Impress your guests with stunning dishes and drinks. Whipped delicacies are a guaranteed hit at any
party!

Ingredients:

For the Mini Toasts:
• 1 baguette or sliced bread (whole wheat or white, if preferred)
• 2 tbsp olive oil
• Salt and pepper to taste

For the Avocado Cream:

• 1 ripe avocado
• 1 tsp lemon juice
• 1/4 tsp salt
• 1/4 tsp white pepper

For the Smoked Salmon Filling:
• 150g smoked salmon (thinly sliced or chopped)
• 1-2 tbsp fresh dill, chopped

For the Cream:
• 100 ml heavy cream
• 1 tsp Dijon mustard
• 1/4 tsp salt (or to taste)
• 1/4 tsp black pepper

Instructions:

1. Prepare the Mini Toasts:
◦ Slice the baguette or bread into thin pieces (about 1 cm
thick).
◦ Brush each slice with a thin layer of olive oil.
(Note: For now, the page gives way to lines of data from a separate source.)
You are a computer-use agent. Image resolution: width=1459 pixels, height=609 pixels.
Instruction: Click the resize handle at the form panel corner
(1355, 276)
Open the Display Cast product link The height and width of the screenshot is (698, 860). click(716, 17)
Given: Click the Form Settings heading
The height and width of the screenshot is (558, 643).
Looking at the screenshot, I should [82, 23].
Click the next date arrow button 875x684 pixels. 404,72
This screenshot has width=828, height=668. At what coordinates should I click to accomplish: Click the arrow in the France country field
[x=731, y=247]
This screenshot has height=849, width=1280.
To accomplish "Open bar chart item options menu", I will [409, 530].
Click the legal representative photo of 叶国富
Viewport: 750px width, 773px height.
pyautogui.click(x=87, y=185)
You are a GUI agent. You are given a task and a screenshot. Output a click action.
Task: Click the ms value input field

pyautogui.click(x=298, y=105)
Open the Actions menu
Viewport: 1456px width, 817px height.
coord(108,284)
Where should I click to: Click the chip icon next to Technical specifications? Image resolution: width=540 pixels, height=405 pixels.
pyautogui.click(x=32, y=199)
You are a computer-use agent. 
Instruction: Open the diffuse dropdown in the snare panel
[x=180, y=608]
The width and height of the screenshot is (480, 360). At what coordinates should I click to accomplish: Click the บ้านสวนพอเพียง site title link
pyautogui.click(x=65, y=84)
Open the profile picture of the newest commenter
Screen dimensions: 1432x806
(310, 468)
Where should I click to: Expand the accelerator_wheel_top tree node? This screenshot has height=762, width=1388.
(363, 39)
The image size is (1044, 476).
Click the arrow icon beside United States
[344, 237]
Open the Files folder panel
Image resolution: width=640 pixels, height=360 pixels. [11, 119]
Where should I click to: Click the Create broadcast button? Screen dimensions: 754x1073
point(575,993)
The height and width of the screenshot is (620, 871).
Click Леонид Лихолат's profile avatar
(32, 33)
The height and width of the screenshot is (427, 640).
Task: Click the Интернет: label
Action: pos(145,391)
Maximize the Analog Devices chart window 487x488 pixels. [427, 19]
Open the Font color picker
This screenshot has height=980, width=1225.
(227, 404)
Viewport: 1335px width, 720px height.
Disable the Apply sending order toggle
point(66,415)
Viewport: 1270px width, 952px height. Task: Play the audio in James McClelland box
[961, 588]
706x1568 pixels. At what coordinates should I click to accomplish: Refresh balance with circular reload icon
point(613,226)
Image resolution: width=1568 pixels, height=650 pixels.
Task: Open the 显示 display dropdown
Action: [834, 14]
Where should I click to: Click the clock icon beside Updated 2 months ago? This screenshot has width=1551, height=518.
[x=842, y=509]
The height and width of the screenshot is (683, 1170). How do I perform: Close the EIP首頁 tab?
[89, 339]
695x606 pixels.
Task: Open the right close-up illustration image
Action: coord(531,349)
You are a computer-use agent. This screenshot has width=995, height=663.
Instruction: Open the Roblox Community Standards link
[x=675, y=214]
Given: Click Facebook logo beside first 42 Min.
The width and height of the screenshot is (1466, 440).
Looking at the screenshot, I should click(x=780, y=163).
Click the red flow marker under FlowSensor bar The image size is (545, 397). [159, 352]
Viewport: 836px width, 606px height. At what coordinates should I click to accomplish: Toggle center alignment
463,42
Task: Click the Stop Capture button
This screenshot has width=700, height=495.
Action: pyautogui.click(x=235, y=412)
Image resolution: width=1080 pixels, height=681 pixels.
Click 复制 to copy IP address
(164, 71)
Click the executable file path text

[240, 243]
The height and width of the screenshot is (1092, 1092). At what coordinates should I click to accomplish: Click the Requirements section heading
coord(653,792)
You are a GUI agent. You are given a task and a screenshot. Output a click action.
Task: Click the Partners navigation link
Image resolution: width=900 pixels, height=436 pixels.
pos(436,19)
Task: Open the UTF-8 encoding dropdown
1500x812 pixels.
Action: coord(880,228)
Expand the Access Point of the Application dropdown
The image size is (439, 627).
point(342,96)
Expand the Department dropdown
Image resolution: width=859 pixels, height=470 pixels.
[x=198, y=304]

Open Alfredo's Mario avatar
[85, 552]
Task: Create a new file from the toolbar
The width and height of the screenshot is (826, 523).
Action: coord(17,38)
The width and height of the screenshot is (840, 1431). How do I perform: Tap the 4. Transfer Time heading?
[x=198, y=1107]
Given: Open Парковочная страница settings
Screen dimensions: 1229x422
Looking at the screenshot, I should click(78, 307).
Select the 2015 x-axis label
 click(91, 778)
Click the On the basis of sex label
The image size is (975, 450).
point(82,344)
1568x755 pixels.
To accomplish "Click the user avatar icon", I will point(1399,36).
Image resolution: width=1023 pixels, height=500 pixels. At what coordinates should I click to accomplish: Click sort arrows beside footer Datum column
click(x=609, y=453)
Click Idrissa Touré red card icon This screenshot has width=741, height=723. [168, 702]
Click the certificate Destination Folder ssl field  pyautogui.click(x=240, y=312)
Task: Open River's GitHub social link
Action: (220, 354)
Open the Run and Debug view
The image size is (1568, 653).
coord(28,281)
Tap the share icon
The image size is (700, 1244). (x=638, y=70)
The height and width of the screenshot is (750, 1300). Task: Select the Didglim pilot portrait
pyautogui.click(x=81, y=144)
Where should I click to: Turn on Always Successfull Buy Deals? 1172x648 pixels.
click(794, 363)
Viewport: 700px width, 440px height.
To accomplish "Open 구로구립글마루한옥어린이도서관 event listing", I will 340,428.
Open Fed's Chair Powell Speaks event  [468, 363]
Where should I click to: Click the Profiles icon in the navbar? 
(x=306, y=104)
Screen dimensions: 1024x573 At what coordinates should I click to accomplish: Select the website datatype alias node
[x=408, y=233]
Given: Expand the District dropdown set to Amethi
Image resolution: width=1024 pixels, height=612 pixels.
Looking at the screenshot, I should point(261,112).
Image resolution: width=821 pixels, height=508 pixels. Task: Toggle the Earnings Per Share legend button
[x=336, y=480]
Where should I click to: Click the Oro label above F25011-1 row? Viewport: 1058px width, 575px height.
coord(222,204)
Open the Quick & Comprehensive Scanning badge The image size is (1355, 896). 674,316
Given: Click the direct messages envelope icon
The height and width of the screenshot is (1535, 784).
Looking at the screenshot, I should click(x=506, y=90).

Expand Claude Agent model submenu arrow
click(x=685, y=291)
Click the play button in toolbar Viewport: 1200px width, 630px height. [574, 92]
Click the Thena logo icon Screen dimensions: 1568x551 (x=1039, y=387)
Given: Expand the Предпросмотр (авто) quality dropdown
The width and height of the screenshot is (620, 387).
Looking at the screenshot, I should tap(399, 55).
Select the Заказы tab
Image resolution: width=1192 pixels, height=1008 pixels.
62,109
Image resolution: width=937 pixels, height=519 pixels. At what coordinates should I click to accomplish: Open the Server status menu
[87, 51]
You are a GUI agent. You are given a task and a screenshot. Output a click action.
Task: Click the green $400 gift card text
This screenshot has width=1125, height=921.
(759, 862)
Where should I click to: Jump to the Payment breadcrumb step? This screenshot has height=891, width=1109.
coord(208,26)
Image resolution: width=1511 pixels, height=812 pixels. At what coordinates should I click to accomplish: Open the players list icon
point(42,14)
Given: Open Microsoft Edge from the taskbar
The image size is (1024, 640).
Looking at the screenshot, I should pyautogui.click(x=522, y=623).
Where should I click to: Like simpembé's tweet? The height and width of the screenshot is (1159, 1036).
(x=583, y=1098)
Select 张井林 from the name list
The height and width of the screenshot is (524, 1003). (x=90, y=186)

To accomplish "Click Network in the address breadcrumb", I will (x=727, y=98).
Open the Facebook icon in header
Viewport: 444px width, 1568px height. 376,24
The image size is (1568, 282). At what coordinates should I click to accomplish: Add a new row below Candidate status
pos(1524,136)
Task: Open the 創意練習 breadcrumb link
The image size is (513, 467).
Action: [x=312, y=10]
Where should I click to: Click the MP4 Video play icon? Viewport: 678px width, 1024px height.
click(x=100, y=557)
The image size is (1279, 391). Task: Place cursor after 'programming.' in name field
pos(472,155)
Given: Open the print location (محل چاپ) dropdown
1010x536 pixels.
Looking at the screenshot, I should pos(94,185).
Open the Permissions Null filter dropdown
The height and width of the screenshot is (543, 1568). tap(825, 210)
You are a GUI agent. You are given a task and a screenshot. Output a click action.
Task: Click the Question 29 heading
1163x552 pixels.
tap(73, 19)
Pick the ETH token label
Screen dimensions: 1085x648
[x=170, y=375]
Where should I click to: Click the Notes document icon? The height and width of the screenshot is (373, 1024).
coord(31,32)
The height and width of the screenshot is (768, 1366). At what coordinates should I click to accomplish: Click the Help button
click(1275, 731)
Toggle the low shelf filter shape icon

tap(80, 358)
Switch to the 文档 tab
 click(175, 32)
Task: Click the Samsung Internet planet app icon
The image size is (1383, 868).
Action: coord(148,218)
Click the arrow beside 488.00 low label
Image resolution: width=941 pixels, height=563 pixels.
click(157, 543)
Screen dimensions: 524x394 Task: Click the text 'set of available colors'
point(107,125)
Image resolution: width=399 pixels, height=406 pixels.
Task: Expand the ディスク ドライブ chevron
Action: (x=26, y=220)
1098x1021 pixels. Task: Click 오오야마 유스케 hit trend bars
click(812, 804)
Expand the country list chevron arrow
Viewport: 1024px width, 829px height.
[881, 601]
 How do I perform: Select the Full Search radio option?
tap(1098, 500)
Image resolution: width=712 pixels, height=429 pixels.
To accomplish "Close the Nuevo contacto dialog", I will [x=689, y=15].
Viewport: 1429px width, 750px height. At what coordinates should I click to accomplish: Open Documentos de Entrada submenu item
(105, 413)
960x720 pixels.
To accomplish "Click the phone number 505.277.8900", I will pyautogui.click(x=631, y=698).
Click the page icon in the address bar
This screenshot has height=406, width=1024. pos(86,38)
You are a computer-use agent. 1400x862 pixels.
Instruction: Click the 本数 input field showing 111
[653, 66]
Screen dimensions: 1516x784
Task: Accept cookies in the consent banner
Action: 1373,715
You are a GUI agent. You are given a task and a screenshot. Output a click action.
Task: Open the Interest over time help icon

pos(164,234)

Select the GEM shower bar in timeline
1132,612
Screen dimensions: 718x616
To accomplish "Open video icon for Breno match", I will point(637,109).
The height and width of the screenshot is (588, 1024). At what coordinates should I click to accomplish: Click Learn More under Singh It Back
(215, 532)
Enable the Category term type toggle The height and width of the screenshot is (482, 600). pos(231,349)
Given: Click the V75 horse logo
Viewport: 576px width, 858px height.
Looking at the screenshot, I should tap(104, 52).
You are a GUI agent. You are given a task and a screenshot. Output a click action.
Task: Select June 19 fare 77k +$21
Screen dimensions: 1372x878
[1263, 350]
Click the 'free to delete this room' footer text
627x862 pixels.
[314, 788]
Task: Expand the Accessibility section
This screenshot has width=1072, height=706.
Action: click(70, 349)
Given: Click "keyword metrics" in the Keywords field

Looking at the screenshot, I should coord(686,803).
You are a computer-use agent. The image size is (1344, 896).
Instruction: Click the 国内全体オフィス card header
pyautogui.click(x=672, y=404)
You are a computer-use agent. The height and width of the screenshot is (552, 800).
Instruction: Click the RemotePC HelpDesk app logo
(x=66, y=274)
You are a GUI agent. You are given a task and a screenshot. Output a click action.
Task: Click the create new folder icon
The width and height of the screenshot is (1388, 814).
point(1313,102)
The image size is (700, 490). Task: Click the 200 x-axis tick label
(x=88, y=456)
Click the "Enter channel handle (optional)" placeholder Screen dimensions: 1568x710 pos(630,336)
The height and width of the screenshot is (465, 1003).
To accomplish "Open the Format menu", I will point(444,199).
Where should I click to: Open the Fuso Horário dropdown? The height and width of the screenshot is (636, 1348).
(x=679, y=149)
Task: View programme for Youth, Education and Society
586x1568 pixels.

Season with salt and pepper.
◦ Toast the bread in the oven at 180°C for about 5-7 minutes until golden brown and crispy, or use a toaster for quicker results.
◦ Remove the toasts and let them cool.

2. Make the Avocado Cream:
◦ Peel and chop the avocado. Mash it with a fork until smooth.
◦ Add the lemon juice, salt, and pepper. Mix until you have a creamy consistency.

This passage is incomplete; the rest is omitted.